IV. Paperwork Reduction Act of 1995
This final order establishes special controls that refer to
previously approved collections of information found in other FDA
regulations and guidance. These collections of information are subject
to review by the Office of Management and Budget (OMB) under the
Paperwork Reduction Act of 1995 (44 U.S.C. 3501-3521). The collections
of information in part 860, subpart D, regarding De Novo classification
have been approved under OMB control number 0910-0844; the collections
of information in 21 CFR part 814, subparts A through E, regarding
premarket approval have been approved under OMB control number 0910-
0231; the collections of information in part 807, subpart E, regarding
premarket notification submissions have been approved under OMB control
number 0910-0120; the collections of information in 21 CFR part 820
regarding quality management system regulation have been approved under
OMB control number 0910-0073; and the collections of information in 21
CFR part 801 regarding labeling have been approved under OMB control
number 0910-0485.
List of Subjects in 21 CFR Part 868
Medical devices.
Therefore, under the Federal Food, Drug, and Cosmetic Act and under
authority delegated to the Commissioner of Food and Drugs, 21 CFR part
868 is amended as follows:
PART 868--ANESTHESIOLOGY DEVICES
0
1. The authority citation for part 868 continues to read as follows:
Authority: 21 U.S.C. 351, 360, 360c, 360e, 360j, 360l, 371.
0
2. Add Sec. 868.2376 to subpart C to read as follows:
Sec. 868.2376 Device for sleep apnea testing based on mandibular
movement.
(a) Identification. A device for sleep apnea testing based on
mandibular movement is a prescription device intended to aid in
evaluation of sleep apnea during sleep in patients suspected of having
sleep breathing disorders by analyzing sensor readings of mandibular
movement. The device is not intended as a substitute for full
polysomnography nor intended to be used as an apnea monitor.
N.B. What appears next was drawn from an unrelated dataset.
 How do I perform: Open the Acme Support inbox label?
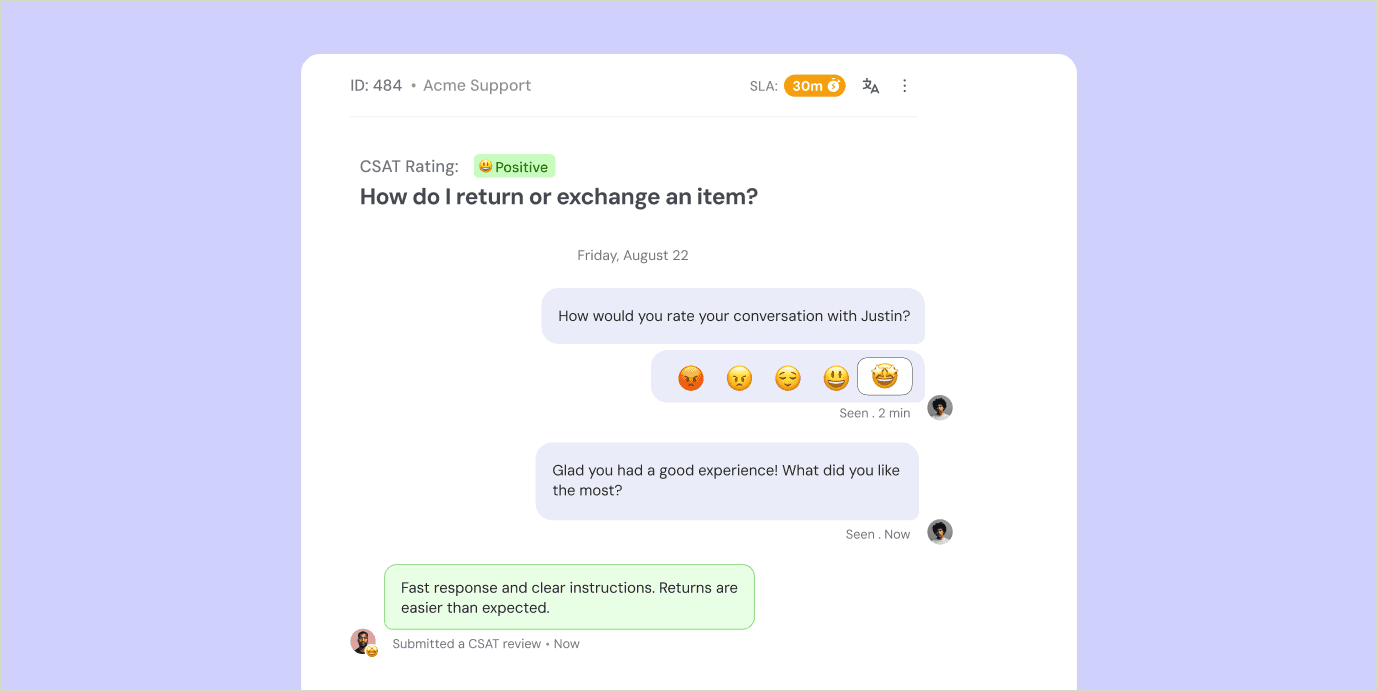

(b) Classification. Class II (special controls). The special
controls for this device are:
(1) Clinical data must be provided. This assessment must fulfill
the following:
(i) The clinical data must be representative of the intended use
population for the device. Any selection criteria or sample limitations
must be fully described and justified.
(ii) The assessment must demonstrate output consistency using the
expected range of data sources and data quality encountered in the
intended use population and environment.
(iii) The assessment must compare device performance with a
clinical comparator device (e.g., polysomnography).
(2) The patient-contacting components of the device must be
demonstrated to be biocompatible.
(3) The performance data must be provided to demonstrate the
electromagnetic compatibility and electrical, mechanical, and thermal
safety of the device.
(4) A software description and the results of verification and
validation testing based on a comprehensive hazard analysis and risk
assessment must include:
(i) A full characterization of the software technical parameters,
including algorithms;
(ii) A description of the expected impact of all applicable sensor
acquisition hardware characteristics and associated hardware
specifications; and
(iii) A description of all mitigations for failure of any subsystem
components (including signal detection, signal analysis, data display,
and storage) on output accuracy.
(5) Labeling must include:
(i) A description of what the device measures and outputs to the
user;
(ii) Warnings identifying sensor acquisition factors or subject
conditions or characteristics (e.g., conditions affecting the anatomy
of the recording site, or subject conditions that may affect mandibular
movement) that may impact measurement results;
(iii) Guidance for interpretation of the measurements, including a
statement that the device is not intended as a substitute for full
polysomnography nor intended to be used as an apnea monitor; and
(iv) The expected performance of the device for all intended use
populations and environments.
Grace R. Graham,
Deputy Commissioner for Policy, Legislation, and International Affairs.